Existe sim. Isso é um absurdo, o que aconteceu na nossa democracia, a tentativa de golpe. E existem pessoas que chegam até a entrar em crise mesmo. Existe um fenômeno chamado Folie à deux, que é loucura a dois (em francês), quando uma ou mais pessoas têm uma crise e a tendência que a outra comece a ser atacada por aquilo e responder com os mesmos comportamentos e isso gerar uma proliferação da massa. O que aconteceu foi isso mesmo, um surto coletivo daqueles terroristas, que fizeram aquilo que fizeram.

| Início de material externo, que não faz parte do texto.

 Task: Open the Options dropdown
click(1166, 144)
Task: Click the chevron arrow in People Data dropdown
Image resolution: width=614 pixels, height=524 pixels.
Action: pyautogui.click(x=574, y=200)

Existe essa manipulação de massa também, com pessoas que têm uma mente mais favorável a ser manipulada, acabam tendendo a ter esses comportamentos guiados por uma pessoa insana também. Quando a gente vê todo um movimento de massa, sempre tem um líder. E a tendência dos liderados é sempre seguir o comportamento do líder. Se tem um líder insano, a tendência da massa é seguir esse comportamento insano. E aí a pessoa não consegue diferenciar o comportamento dele, o comportamento ético, para um ato duramente brutal como o que aconteceu.